LIKE NO LOL SHES NOT IN ANY WAY A LOVE INTEREST AND WATSON GOES OUT OF HIS WAY TO SPECIFY THE FACT THAT IN NO WORLD WOULD THEY HAVE BEEN ROMANTICALLY INVOLVED BECAUSE. SHERLOCK. DIDN'T DATE WOMEN.
HE WAS JUST??? SO IMPRESSED AND SHELL SHOCKED BY HER EXISTENCE HE DECIDED IT WAS TIME FOR GIRLBOSS APPRECIATION DAY TODAY AND ALL DAYS HENCEFORTH???
AND THEY HAVE LIKE O N E INTERACTION?? God, the power this woman(?) has.

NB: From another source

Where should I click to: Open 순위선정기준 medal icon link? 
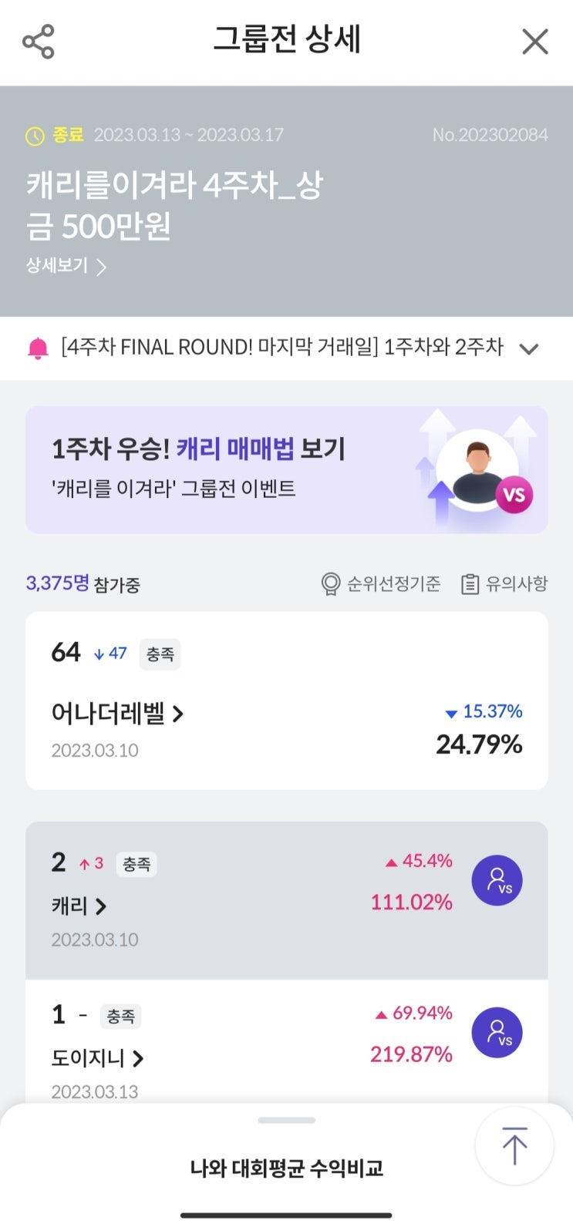click(332, 584)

Watson looks at her once like. damb shawty 😳 and she's like "no<3" and he's like FUCK
Like yeah it's pretty much just the king walking up like "help girl the whore is blackmailing me" and sherlock being like "ok lol this will be easy" and then it proceeded to not in fact be easy or even possible
sherlock like... posed as a dead body and tried to get her to give up the location of the photo but she out-acted him and skipped the town the next day after doing the 'good night mr. sherlock holmes' thing with sherlock completely tricked
and she just. sends a letter like "dear sherlock holmes. you're a fucking idiot and i think it's funny that you lost. nice job tho mad respect" and sherlock just SHORT CIRCUITS
the king comes back a bit later like "hey Dude where's my Photo" and sherlock's like oh yeah uhhhhhhhhhhh about that and the king is like HOW COULD IT POSSIBLY HAVE BEEN THAT GODDAMN HARD i would have dated someone more noble if she wasn't so pretty i swear im on a whole different level from her
and then. GIRLBOSSIFIED SHERLOCK HOLMES RESPONDS "from what I have seen of the lady, she seems indeed to be on a very different level from your majesty" ABSEHHESHEFHHFES ROASTED
and the dude just LEAVES
After that I read a few more of the short stories and well the highlights I got from that pretty much were these conversations
Watson: sherlock. honey. have you. eaten anything today
Sherlock: IT DIDNT OCCUR TO ME DEAR WATSON
Watson: ITS FIVE PM
and:
Sherlock: *having one of his Moment Moments at three in the goddamn mornig* GRRRR CRIME ISNT WHAT IT USED TO BE
Watson: MY DEAR SHERCOCK WHAT IS CRIME S U P P O S E D TO BE LIKE ACCORDING TO YOU
Sherlock: no one's original anymore fucking copycats
Watson: so you want the criminals to make things harder for you specifically.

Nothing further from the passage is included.